* start Recorded data *

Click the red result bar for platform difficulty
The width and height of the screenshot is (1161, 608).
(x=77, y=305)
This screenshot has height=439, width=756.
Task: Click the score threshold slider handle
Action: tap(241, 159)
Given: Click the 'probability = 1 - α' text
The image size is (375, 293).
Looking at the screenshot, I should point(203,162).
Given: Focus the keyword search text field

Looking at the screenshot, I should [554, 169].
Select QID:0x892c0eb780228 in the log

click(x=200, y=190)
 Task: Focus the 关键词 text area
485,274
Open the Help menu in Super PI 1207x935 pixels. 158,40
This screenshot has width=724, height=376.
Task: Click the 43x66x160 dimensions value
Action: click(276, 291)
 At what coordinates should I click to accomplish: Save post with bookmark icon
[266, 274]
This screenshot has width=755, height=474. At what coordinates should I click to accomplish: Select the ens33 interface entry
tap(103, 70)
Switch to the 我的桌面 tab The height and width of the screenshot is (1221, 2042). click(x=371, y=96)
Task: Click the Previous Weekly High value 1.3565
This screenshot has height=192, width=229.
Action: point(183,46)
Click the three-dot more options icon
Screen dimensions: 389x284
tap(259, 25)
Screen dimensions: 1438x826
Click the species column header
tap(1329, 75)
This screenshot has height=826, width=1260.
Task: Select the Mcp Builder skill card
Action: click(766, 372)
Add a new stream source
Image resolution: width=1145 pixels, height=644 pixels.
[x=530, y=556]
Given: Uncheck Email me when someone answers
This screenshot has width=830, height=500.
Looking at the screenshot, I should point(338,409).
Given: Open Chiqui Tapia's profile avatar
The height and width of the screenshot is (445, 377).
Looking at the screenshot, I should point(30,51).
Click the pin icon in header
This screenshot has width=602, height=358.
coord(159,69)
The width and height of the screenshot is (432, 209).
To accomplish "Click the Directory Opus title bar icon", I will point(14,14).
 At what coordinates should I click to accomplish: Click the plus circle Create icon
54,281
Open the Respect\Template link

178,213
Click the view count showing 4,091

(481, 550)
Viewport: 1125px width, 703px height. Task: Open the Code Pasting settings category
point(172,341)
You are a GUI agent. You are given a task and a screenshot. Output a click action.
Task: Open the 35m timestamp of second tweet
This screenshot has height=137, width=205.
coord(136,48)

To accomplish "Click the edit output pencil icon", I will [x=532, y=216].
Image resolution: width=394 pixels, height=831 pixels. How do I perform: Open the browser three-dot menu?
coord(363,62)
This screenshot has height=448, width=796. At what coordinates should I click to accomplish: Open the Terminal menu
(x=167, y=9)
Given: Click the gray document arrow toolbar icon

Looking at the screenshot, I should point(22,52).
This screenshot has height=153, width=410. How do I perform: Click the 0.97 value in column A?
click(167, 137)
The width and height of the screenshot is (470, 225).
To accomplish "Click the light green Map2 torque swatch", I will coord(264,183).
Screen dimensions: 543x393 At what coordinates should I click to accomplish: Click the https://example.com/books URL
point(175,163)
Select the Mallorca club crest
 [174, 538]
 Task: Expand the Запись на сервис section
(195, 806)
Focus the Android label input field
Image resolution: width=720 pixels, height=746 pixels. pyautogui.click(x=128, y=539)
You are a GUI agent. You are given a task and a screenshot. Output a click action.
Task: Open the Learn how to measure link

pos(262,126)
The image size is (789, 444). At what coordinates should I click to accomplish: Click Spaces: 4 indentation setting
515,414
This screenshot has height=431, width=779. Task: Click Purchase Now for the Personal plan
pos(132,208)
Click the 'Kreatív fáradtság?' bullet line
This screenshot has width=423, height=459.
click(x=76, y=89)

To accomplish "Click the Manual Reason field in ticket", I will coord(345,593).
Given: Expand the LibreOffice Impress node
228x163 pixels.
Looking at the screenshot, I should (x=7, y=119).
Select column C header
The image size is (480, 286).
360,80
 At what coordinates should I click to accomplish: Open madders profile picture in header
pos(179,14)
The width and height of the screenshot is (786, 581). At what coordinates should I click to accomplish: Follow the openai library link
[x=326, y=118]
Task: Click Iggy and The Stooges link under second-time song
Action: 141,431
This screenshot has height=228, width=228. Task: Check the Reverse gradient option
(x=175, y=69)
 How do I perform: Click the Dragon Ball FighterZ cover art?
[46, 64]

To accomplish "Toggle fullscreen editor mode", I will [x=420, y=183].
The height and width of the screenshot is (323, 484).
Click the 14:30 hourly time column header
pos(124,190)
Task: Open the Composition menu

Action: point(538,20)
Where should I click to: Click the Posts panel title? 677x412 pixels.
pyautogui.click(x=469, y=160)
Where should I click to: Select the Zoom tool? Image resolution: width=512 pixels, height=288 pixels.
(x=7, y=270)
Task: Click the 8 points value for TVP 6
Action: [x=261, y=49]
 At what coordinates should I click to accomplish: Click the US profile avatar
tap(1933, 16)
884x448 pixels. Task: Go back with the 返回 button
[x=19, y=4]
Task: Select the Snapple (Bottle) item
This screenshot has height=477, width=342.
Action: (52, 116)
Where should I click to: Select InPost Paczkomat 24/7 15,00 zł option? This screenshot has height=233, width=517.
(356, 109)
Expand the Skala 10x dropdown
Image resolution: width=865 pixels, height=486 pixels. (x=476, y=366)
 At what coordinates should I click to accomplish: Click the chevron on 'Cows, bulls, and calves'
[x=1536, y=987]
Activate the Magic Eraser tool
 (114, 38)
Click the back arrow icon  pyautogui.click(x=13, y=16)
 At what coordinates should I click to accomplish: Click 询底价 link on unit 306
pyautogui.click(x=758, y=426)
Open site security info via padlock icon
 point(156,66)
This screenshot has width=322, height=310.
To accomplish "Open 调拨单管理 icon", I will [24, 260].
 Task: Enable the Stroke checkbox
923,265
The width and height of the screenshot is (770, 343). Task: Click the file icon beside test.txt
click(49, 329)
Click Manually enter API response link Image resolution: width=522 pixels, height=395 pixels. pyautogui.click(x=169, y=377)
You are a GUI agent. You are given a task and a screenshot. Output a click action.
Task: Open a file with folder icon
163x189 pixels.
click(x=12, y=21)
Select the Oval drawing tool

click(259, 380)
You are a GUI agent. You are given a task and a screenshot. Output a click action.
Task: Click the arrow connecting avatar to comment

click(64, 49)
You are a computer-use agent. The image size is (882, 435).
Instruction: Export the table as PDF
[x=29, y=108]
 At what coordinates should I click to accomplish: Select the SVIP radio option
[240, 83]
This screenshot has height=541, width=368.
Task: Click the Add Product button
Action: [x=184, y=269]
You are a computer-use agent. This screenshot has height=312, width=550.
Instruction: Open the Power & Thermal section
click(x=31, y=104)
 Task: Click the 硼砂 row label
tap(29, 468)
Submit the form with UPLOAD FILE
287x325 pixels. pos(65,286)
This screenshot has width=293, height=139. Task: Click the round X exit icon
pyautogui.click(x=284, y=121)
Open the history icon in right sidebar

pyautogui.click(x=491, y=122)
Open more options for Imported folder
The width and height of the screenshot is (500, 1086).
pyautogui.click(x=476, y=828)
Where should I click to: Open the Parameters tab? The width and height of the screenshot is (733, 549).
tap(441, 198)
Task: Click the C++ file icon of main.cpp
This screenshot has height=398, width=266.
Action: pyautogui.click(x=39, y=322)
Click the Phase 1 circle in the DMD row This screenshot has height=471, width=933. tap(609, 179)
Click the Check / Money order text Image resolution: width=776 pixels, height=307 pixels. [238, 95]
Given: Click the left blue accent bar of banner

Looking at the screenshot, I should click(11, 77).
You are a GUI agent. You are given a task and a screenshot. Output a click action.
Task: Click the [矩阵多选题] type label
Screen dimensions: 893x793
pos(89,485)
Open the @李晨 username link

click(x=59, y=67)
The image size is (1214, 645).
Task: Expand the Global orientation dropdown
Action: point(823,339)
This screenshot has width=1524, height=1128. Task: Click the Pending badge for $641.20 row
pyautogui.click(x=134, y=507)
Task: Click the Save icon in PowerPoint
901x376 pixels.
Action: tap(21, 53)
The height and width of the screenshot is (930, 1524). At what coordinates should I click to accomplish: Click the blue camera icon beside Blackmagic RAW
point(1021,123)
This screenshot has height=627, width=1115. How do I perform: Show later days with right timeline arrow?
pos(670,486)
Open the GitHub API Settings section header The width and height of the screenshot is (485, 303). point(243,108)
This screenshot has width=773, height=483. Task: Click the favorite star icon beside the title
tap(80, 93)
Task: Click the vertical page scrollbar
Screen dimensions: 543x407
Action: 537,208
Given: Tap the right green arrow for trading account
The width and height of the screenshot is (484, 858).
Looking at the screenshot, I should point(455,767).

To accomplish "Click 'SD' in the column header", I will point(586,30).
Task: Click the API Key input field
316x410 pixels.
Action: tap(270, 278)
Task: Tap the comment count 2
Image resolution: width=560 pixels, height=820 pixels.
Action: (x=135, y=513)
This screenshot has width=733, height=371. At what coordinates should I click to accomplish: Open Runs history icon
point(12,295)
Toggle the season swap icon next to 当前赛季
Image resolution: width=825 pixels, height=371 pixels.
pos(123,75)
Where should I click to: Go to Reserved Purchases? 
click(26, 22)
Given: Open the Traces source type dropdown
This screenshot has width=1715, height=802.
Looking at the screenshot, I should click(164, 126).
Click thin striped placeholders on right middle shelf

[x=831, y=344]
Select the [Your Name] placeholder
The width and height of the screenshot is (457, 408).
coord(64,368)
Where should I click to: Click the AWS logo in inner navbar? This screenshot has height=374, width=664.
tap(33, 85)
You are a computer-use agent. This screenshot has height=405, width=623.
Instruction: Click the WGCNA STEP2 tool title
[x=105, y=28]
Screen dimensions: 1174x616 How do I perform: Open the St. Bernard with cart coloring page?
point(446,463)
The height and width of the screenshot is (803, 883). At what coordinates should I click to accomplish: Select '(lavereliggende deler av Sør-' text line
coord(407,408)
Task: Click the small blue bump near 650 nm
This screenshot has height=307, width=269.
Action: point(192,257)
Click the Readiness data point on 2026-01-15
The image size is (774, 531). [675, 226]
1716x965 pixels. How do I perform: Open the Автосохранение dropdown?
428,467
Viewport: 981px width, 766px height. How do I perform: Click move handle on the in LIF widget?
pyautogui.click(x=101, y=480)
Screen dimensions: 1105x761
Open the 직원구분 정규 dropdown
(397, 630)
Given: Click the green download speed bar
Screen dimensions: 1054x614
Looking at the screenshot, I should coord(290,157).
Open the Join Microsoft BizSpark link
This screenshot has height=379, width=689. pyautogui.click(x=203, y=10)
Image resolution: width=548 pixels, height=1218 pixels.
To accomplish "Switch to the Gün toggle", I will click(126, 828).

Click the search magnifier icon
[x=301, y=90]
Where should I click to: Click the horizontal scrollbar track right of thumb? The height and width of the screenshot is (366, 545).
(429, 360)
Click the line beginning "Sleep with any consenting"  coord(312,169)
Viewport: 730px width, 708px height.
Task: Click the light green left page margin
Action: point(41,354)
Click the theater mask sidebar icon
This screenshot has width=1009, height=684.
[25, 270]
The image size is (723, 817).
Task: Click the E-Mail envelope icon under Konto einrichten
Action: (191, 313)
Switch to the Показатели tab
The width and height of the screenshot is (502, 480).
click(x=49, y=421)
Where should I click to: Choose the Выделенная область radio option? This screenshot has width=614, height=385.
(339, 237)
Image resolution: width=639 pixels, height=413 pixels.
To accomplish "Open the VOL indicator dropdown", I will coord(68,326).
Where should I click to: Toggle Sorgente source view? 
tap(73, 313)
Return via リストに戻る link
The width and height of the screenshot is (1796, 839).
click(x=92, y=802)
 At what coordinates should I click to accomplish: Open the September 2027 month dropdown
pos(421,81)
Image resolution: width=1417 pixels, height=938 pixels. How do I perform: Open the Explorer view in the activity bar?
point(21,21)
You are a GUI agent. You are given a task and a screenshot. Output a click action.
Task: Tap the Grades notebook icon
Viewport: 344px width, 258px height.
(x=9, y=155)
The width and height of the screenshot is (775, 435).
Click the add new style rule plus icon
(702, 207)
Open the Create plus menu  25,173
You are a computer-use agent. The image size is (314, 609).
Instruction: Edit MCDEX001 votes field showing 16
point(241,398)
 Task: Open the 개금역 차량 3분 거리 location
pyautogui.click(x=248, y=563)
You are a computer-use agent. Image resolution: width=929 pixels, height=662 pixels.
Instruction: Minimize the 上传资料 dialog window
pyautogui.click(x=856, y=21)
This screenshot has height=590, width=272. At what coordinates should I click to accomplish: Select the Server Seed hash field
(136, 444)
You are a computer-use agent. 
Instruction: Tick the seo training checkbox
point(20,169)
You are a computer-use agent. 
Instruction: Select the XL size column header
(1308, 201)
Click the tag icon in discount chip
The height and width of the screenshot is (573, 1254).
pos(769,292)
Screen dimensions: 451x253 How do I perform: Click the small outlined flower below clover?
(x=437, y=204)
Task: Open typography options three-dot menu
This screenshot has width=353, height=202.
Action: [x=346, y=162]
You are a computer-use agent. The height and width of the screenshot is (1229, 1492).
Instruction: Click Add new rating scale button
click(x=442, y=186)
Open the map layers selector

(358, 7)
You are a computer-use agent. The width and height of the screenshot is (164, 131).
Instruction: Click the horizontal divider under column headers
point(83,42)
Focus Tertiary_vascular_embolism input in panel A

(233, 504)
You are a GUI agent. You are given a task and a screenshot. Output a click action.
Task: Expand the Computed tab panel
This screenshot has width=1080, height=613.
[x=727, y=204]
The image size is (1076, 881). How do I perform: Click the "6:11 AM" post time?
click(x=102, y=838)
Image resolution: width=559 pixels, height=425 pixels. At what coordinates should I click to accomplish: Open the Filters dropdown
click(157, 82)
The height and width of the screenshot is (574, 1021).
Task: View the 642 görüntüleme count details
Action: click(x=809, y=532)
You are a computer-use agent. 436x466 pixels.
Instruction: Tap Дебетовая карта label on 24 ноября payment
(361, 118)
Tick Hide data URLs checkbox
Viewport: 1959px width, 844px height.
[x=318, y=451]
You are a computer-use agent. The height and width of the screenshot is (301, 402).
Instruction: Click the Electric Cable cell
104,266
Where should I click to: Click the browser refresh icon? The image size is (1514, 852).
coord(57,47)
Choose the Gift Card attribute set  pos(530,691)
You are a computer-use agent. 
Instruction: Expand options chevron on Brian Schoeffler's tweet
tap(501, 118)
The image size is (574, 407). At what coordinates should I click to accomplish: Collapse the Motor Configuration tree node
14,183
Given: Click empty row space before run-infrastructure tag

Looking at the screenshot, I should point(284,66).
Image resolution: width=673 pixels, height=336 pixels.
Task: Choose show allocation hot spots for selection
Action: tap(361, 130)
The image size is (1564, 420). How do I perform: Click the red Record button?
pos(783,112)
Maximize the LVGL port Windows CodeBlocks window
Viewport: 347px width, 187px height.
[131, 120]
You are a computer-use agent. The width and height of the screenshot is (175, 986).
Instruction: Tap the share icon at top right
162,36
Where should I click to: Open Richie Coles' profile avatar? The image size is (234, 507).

* end Recorded data *

Exercise description => Collect every line of the material above that contains the string "checkbox". Treat the match as case-sensitive.

Result =>
 Task: Enable the Stroke checkbox
Instruction: Tick the seo training checkbox
Tick Hide data URLs checkbox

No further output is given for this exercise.